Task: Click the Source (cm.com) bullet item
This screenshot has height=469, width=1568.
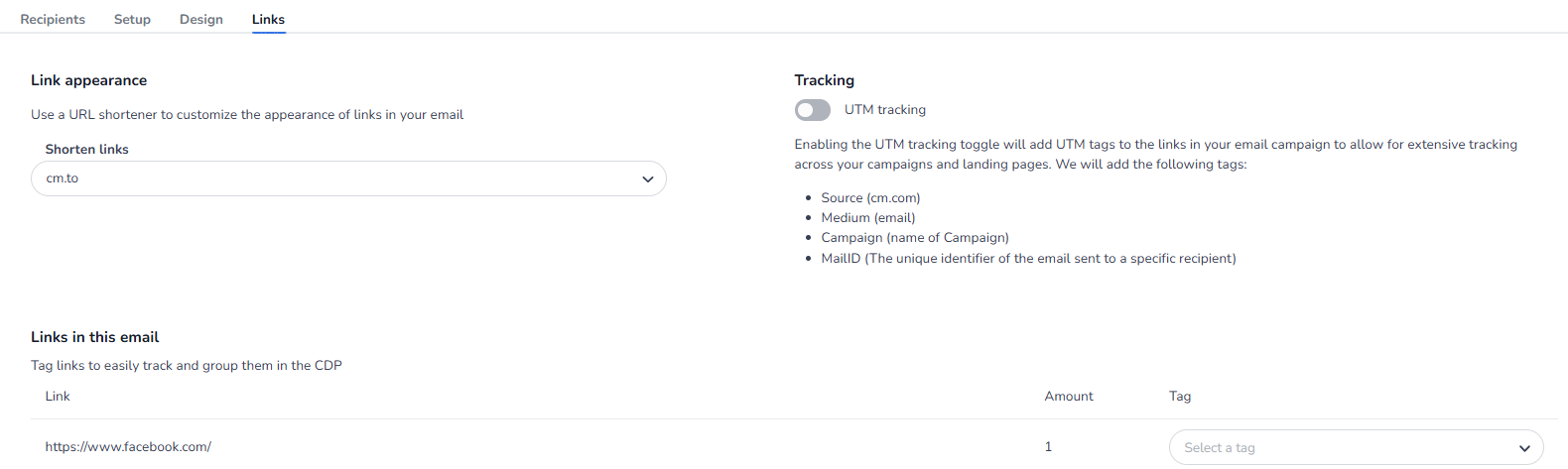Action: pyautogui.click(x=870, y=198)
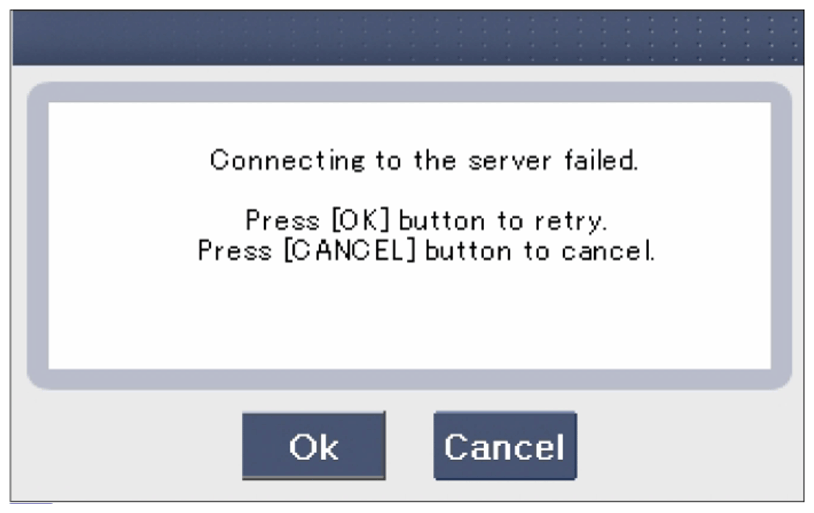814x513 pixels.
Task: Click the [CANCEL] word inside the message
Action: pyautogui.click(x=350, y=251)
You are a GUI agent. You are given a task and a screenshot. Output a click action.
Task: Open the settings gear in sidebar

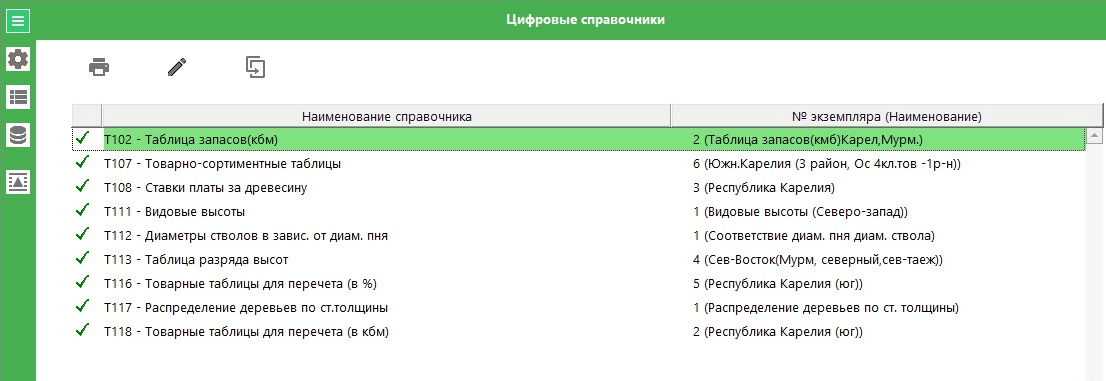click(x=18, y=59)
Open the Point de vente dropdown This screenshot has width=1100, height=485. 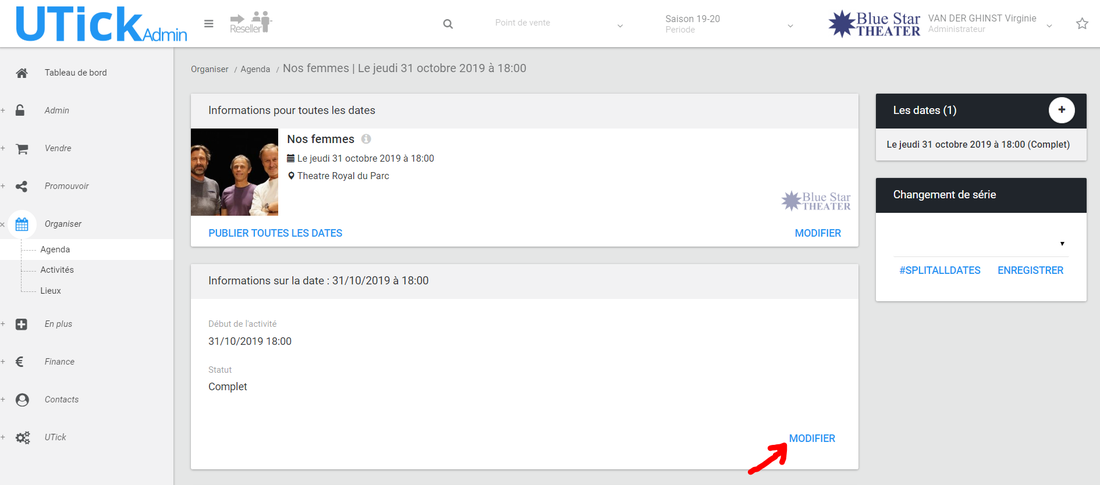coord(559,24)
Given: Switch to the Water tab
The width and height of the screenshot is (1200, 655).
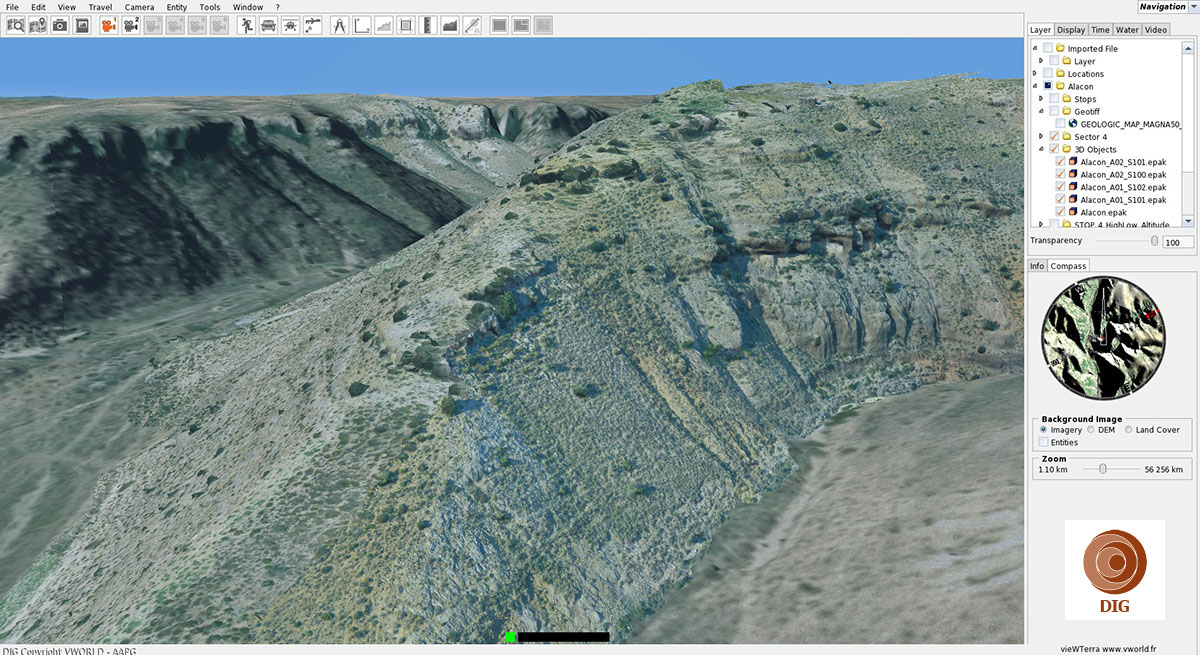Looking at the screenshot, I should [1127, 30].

:::::

• **Your objective**:
Write out the lines from the line with "Given: Switch to the Water tab" through the end of the records exactly; do not include pictures or any other lines.

• **Written answer**:
Given: Switch to the Water tab
The width and height of the screenshot is (1200, 655).
Looking at the screenshot, I should [1127, 30].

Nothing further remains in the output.